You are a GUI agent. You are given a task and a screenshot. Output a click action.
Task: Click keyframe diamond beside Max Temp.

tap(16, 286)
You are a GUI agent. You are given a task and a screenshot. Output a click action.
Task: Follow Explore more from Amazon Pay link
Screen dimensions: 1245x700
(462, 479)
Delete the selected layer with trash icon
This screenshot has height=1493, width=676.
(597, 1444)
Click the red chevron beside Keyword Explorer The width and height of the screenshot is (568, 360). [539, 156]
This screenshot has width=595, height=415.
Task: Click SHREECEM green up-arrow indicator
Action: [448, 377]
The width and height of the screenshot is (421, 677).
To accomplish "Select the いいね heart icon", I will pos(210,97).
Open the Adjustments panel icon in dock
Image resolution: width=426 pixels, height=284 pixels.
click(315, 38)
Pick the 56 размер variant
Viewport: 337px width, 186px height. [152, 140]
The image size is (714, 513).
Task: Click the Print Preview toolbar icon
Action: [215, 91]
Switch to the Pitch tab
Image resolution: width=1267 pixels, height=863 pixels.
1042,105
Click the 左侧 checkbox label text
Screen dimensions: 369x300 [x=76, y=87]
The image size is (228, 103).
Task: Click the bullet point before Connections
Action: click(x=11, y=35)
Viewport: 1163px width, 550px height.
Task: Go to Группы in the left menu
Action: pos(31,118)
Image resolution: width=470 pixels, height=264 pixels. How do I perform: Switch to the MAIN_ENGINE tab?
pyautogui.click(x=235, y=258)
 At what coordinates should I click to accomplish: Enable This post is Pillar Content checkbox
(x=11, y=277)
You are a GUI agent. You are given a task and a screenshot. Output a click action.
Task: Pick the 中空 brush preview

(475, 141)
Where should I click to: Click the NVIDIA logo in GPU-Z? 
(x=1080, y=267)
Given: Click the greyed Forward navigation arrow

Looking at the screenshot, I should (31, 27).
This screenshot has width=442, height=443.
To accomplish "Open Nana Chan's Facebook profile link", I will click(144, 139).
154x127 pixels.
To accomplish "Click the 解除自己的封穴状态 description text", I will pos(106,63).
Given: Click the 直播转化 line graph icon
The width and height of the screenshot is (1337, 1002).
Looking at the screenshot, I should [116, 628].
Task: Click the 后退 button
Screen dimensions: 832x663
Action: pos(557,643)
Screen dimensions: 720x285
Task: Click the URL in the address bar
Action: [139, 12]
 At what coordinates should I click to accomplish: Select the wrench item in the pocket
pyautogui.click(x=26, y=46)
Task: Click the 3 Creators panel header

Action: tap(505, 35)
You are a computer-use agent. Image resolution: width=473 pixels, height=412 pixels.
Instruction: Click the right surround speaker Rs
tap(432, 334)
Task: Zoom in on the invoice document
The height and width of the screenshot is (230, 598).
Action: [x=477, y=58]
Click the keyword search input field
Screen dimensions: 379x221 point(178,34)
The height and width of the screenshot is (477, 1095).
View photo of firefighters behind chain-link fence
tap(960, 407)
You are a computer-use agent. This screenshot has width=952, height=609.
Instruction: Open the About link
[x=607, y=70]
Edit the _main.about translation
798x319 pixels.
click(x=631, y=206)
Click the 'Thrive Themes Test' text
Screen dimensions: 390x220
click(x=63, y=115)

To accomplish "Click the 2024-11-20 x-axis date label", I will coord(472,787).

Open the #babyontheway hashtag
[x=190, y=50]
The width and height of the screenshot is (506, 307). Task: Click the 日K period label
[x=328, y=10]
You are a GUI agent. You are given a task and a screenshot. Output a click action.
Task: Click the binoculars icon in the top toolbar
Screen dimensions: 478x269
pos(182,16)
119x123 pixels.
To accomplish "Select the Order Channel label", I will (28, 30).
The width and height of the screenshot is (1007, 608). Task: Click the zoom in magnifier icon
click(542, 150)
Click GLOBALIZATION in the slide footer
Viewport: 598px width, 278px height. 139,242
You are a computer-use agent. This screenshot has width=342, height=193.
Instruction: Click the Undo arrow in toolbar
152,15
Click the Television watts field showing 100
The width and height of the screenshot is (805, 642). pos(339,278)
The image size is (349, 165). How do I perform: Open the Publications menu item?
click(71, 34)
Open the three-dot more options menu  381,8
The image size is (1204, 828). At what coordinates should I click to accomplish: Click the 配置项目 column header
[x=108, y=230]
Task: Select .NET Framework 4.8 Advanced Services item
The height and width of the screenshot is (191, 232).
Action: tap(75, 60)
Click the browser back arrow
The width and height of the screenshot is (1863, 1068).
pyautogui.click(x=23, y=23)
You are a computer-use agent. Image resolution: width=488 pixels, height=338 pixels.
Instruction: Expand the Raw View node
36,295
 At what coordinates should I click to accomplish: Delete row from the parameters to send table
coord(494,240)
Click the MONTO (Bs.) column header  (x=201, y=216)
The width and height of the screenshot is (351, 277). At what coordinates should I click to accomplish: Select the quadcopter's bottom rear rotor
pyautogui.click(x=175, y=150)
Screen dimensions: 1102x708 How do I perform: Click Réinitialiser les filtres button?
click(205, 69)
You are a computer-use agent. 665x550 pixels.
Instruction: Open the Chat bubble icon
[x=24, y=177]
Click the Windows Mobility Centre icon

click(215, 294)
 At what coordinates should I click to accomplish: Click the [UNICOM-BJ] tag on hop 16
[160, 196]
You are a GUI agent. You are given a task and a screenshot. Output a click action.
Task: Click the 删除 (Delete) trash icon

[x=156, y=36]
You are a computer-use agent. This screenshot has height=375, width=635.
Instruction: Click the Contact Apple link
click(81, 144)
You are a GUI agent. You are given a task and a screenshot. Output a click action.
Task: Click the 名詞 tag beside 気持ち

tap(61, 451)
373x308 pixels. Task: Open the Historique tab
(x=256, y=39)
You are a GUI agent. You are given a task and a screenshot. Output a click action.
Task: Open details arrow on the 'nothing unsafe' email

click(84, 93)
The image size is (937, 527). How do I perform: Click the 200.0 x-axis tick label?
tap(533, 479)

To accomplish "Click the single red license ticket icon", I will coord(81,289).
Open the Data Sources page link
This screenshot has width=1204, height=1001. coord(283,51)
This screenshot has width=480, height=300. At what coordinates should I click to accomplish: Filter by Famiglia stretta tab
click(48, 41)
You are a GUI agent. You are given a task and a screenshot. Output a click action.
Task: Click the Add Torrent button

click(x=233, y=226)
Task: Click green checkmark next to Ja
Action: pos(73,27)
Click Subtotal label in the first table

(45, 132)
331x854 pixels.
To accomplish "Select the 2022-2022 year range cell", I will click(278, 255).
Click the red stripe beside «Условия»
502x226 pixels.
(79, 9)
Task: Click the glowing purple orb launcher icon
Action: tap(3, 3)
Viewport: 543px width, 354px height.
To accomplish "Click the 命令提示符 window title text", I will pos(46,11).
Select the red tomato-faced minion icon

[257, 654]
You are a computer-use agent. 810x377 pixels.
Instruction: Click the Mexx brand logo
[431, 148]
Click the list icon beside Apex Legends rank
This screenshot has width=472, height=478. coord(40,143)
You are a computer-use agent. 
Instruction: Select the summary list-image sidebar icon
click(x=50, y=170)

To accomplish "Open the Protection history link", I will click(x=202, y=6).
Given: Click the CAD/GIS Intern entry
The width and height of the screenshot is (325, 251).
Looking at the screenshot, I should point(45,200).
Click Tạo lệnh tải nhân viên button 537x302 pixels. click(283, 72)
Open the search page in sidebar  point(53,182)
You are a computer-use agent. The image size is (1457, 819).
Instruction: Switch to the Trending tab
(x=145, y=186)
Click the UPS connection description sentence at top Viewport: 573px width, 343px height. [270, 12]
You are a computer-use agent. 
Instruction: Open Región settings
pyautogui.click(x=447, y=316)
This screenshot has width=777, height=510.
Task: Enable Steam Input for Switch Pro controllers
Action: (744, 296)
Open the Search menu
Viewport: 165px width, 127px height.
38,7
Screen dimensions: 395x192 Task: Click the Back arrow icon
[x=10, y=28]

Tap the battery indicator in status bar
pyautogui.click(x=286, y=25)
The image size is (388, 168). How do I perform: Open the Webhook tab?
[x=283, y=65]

........

__Required work__.
The lines to copy are those in the records above containing the word "description".

__Solution to this exercise__.
To accomplish "Click the 解除自己的封穴状态 description text", I will pos(106,63).
Click the UPS connection description sentence at top Viewport: 573px width, 343px height. [270, 12]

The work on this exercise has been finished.